Nous reprenons l’audience. Toutes les parties sont présentes. Monsieur, j’ai eu une brève discussion avec votre avocate. Puisque celle-ci doit faire traduire le contrat de location, elle a promis de me présenter des observations dans un délai de deux semaines environ. Et je lui ai prodigué des conseils quant aux aspects qu’elle aborderait […] la crédibilité étayée par des éléments de preuve documentaire, votre départ du Mexique, votre séjour au Canada, le fait de ne pas demander l’asile et de retourner dans votre pays […] cela pose problème. Je veux qu’elle aborde la criminalité en tant que risque généralisé […] pourquoi ne croit-elle pas qu’il s’agit d’un risque généralisé en l’espèce. Elle abordera toutes ces questions dans des observations écrites et dès que je les recevrai […] j’aurai votre réponse dans un délai d’une semaine. Je tenterai de vous répondre avant la fin du mois de juin.

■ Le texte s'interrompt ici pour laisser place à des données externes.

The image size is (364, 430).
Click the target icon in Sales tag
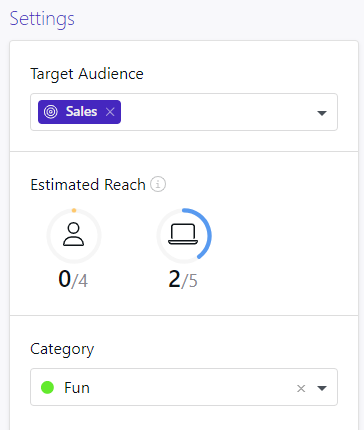pyautogui.click(x=51, y=112)
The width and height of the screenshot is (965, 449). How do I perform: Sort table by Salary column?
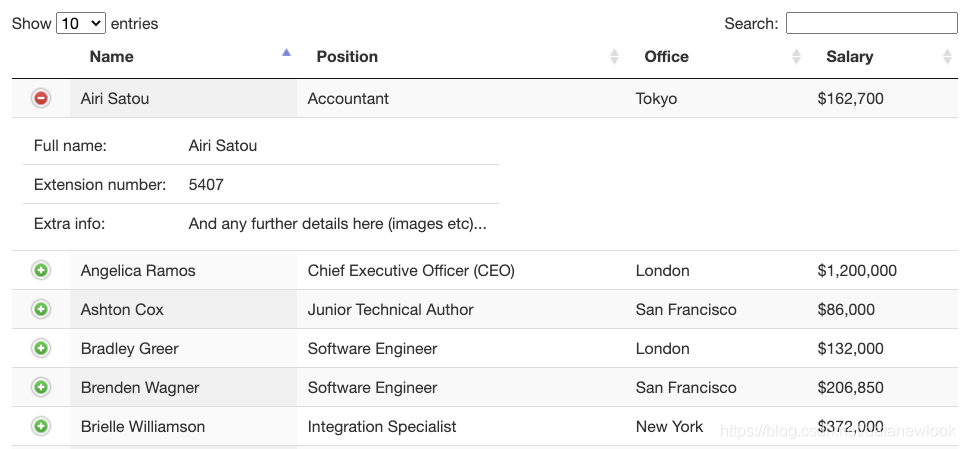pyautogui.click(x=849, y=57)
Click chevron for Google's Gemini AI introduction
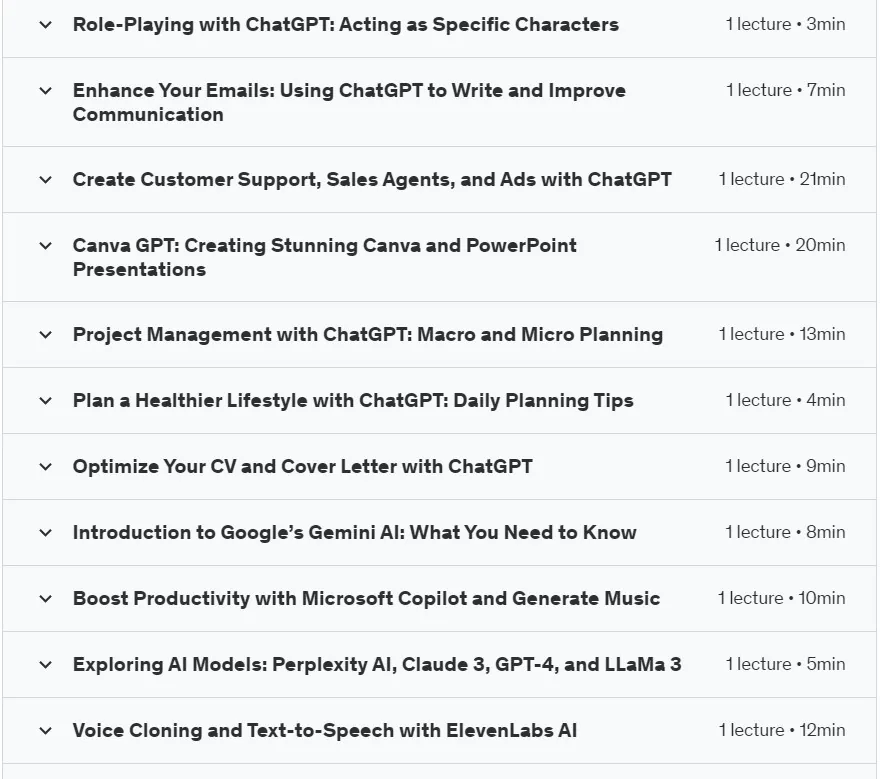 tap(45, 533)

[Non souligné dans l’original.]

[32]  Le demandeur affirme que le commissaire a tiré de nombreuses conclusions quant à la crédibilité qui ne lui ont pas été communiquées. À ce sujet, je conclus qu’il n’y en a qu’une, concernant le rapport de police. De plus, le demandeur prétend que le commissaire [traduction] « plus d’une fois, a montré son intention d’accueillir la demande ». Le demandeur soutient que le commissaire aurait dû lui communiquer clairement ses préoccupations et aurait dû souligner que celles-ci devaient être abordées dans les observations subséquentes à l’audience.

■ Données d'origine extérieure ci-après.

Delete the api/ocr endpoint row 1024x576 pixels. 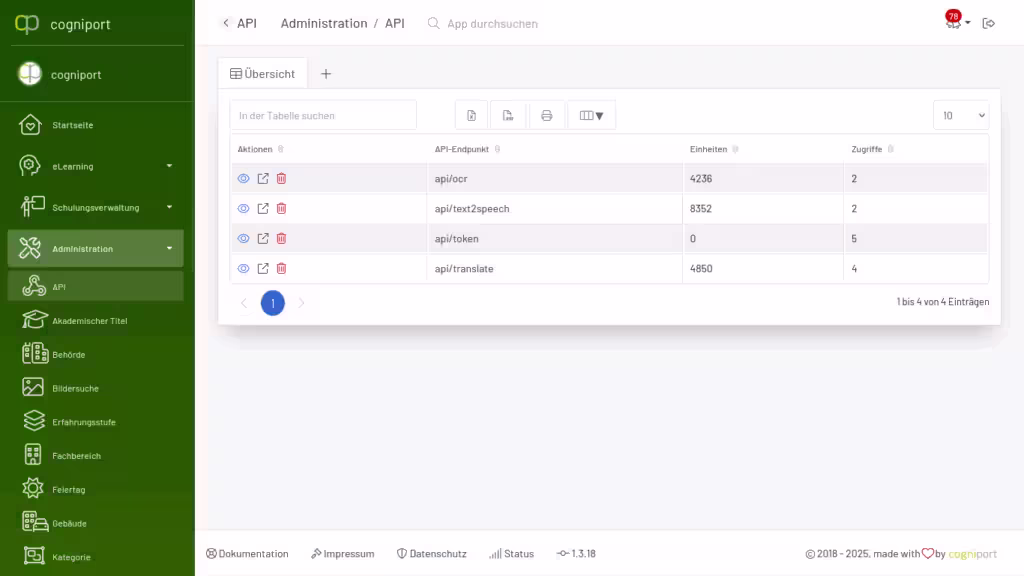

[33]  Le demandeur souligne plus particulièrement qu’en dépit du fait que le commissaire a relevé des préoccupations importantes au sujet du rapport de police qu’il avait présenté, il ne les lui avait pas communiquées. Pour cette raison, le commissaire a privé le demandeur d’une possibilité raisonnable de produire des éléments de preuve, d’interroger des témoins et de présenter des observations, comme le prévoit l’alinéa 170e) de la LIPR. C’est simplement l’incarnation de l’équité procédurale que de prescrire que la SPR doit offrir aux parties « la possibilité de produire des éléments de preuve, d’interroger des témoins et de présenter des observations ».

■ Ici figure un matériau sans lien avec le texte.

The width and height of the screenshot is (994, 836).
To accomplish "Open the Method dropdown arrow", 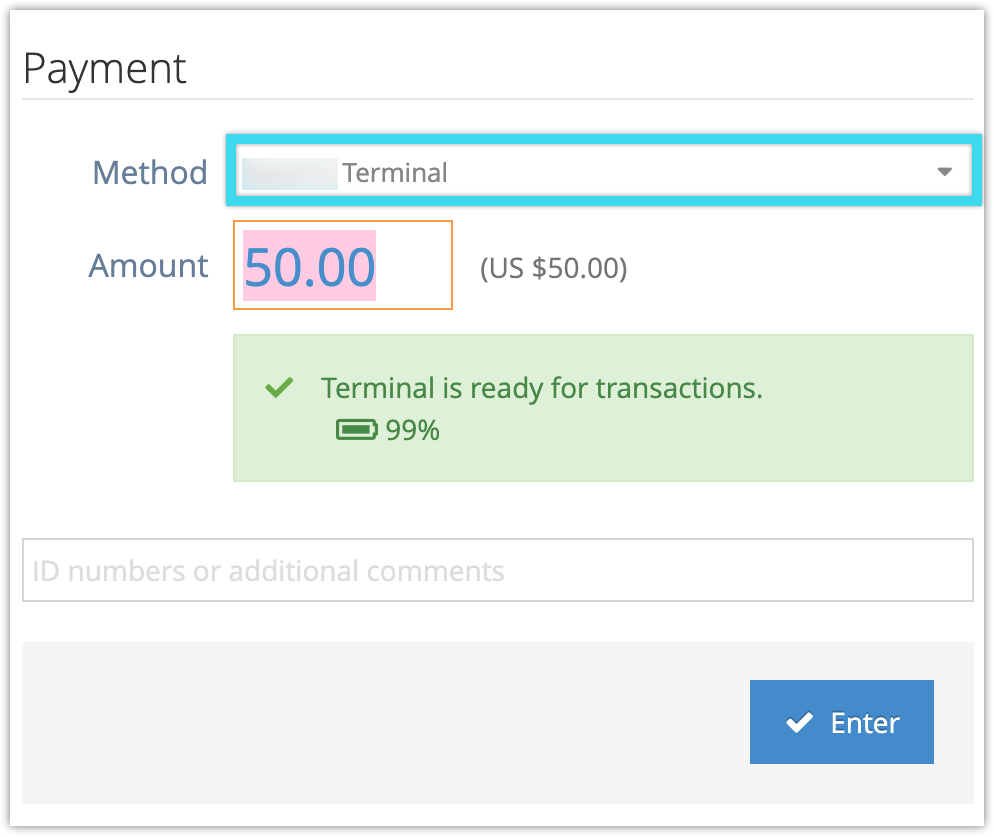I will (945, 172).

[34]  La Cour n’a relevé aucun élément de preuve démontrant que le commissaire a, à quelque occasion que ce soit, indiqué son intention d’accueillir la demande d’asile. Cette affirmation non étayée figure dans l’affidavit d’un stagiaire en droit auquel était jointe une version dactylographiée des notes manuscrites prises par le stagiaire à l’audience, qui ne figurent pas en annexe. Lorsque l’exagération a été rectifiée, il a été inféré que le commissaire était réceptif à la demande d’asile du demandeur. Les conseils fournis à titre gratuit par le commissaire, et l’autorisation à présenter des documents supplémentaires à l’appui des affirmations de son client, ont amené l’avocate du demandeur à conclure que le commissaire ne voulait pas se voir obligé de rejeter la plainte du demandeur. J’ai fait savoir à l’audience que, sans les notes manuscrites prises au moment de la rencontre, les éléments de preuve contenus dans l’affidavit ne sont pas suffisamment dignes de foi dans des circonstances où le commissaire n’est pas en mesure de répondre à des allégations aussi sérieuses. Qui plus est, le fait de donner la possibilité de présenter des éléments de preuve supplémentaires est loin d’être une indication de l’intention de rendre une décision favorable, particulièrement lorsque la déclaration faite par le commissaire après la conférence montrait que la crédibilité était toujours en doute.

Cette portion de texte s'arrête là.